The datasets comprising code-mixed and monolingual texts for the five languages (Kannada, Malayalam, Telugu, Tamile and Tulu) is utilized. Each dataset includes word-level annotations. Table 1 contains sample words, their English translations, and the corresponding labels/tags from the given dataset.

5.2. Results

The performance of the classifier is evaluated based on Macro F1-Score (M_F1). Macro scores are preferred for evaluating the performance across all classes without bias. The performances of the proposed CRF models on Test sets are shown in Table 2.

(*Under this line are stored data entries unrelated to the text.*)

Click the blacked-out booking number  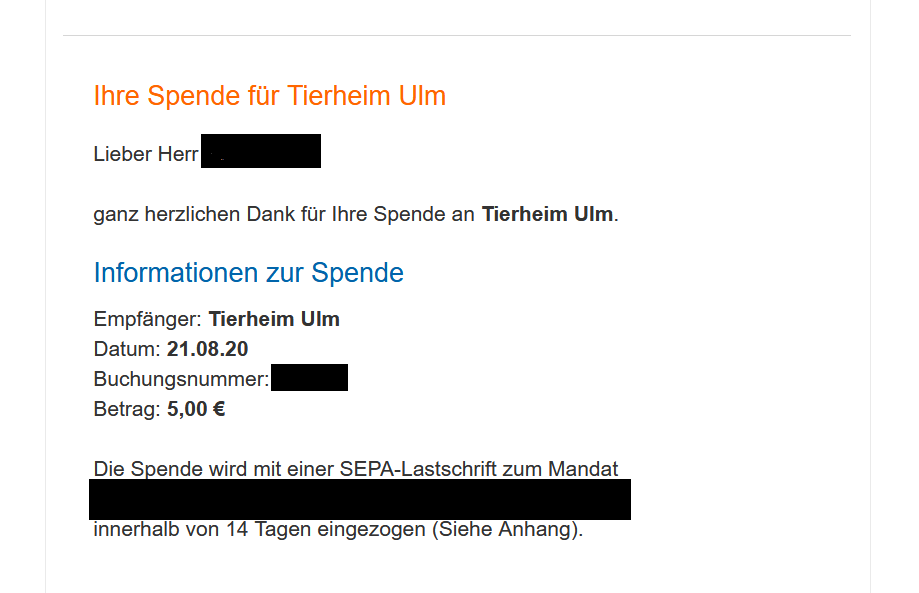[x=309, y=377]
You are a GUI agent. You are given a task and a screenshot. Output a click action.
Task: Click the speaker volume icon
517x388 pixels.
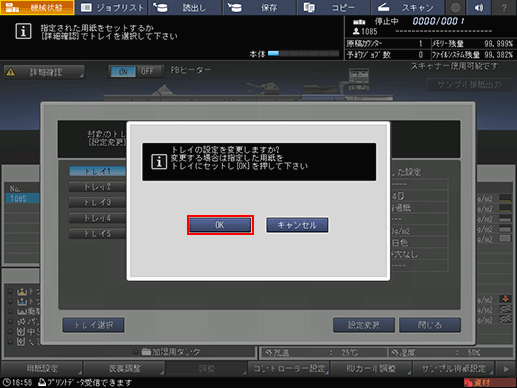tap(479, 7)

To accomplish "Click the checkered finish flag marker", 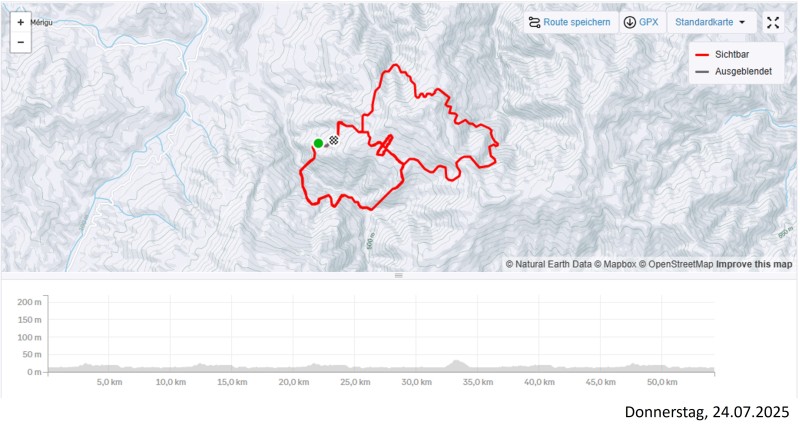I will 334,140.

We evaluate our method on datasets for five languages: Kannada, Malayalam, Telugu, Tamile and Tulu, achieving better ranks compared to baselines in benchmark tasks. This work emphasizes simplicity and efectiveness, making it suitable for resource-limited environments while outperforming more complex models in speed and accuracy on the given datasets.

6. Conclusion

In this paper, we describe that TF-IDF with character n-grams and classical ML model can achieve better resulta in word-level LID for multiple languages, addressing key limitations of prior methods. The "CoLI-Dravidian@2025: Word-level Code-Mixed Language Identification in Dravidian Languages" shared task at FIRE 2025. By training the ML models with character n-grams features, the proposed model obtained Macro F1 score of 0.7084 for Tamil and 0.7572 for Telugu resepectively. For both languages we secured 3rd rank. Future work could integrate this with deep learning approaches.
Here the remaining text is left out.